Say I have a column in a dataframe which is 'user_age', and I have created 'user_age_bin' by something like:
df['user_age_bin']= pd.cut(df['user_age'], bins=[10, 15, 20, 25,30])
Then I build a machine learning model by using the 'user_age_bin' feature.
Next, I got one record which I need to throw into my model and make prediction. I don't want to use the user_age
as it is because the model uses user_age_bin
. So, how can I convert a user_age
value (say 28) into user_age_bin
? I know I can create a function like this:
def assign_bin(age):
if age < 10:
return '<10'
elif age< 15:
return '10-15'
... etc. etc.
and then do:
user_age_bin = assign_bin(28)
But this solution is not elegant at all. I guess there must be a better way, right?

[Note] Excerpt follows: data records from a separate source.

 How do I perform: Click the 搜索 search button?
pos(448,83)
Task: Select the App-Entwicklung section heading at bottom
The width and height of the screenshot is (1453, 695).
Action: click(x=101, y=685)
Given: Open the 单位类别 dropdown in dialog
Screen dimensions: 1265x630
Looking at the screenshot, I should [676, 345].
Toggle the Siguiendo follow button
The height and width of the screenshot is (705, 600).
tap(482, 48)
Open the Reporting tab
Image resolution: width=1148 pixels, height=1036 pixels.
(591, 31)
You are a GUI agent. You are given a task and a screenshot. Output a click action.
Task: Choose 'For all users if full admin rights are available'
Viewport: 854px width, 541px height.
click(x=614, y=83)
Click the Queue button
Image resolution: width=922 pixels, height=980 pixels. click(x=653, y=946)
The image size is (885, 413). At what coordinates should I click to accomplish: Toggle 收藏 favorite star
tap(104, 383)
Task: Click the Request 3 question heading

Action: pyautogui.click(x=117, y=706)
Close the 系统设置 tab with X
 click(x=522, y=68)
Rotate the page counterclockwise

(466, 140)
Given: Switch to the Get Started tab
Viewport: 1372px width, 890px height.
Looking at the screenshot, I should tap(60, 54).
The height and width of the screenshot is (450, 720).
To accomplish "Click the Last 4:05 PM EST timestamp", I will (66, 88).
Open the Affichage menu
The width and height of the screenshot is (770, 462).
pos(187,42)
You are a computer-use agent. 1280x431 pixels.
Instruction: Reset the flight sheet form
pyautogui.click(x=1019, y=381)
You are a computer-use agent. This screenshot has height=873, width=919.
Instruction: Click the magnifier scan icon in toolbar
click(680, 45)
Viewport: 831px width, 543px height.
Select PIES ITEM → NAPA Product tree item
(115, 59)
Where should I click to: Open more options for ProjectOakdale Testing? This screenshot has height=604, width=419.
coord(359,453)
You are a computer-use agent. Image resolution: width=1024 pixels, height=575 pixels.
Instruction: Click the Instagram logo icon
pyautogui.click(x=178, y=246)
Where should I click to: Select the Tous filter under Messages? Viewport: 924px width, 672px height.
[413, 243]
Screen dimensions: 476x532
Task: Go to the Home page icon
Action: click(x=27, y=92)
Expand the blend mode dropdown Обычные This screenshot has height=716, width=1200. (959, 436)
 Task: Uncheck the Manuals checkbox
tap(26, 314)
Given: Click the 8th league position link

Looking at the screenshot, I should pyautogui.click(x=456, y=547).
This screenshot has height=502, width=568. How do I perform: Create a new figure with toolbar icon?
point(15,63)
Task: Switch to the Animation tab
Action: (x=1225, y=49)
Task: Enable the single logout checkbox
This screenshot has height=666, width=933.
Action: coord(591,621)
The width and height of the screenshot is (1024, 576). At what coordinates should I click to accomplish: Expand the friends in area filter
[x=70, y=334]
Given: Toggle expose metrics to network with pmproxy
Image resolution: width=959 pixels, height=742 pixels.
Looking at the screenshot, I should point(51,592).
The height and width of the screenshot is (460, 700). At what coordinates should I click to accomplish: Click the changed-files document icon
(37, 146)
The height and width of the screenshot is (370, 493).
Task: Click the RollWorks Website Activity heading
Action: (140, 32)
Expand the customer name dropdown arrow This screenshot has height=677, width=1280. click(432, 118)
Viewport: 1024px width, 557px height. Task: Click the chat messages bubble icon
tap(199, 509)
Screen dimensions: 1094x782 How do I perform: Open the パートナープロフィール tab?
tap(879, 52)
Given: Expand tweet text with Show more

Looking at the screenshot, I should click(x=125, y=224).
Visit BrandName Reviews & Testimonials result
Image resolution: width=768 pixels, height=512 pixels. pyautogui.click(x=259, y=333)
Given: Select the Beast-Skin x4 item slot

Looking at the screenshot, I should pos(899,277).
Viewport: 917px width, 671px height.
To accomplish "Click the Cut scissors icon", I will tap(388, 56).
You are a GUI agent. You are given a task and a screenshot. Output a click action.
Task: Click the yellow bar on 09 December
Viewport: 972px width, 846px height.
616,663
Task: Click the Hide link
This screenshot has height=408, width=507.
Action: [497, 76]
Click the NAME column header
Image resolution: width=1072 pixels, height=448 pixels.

Edit: I changed the code and added explicit bin range. Edit2: Edited wording and hopefully the question is clearer now.
tl;dr: np.digitize
is a good solution.
After reading all the comments and answers here and some more Googling, I think I got a solution that I am pretty satisfied. Thank you to all of you guys!
Setup
import pandas as pd
import numpy as np
np.random.seed(42)
bins = [0, 10, 15, 20, 25, 30, np.inf]
labels = bins[1:]
ages = list(range(5, 90, 5))
df = pd.DataFrame({"user_age": ages})
df["user_age_bin"] = pd.cut(df["user_age"], bins=bins, labels=False)
# sort by age
print(df.sort_values('user_age'))
Output:
user_age user_age_bin
0 5 0
1 10 0
2 15 1
3 20 2
4 25 3
5 30 4
6 35 5
7 40 5
8 45 5
9 50 5
10 55 5
11 60 5
12 65 5
13 70 5
14 75 5
15 80 5
16 85 5
Assign category:
# a new age value
new_age=30
# use this right=True and '-1' trick to make the bins match
print(np.digitize(new_age, bins=bins, right=True) -1)
Output:
4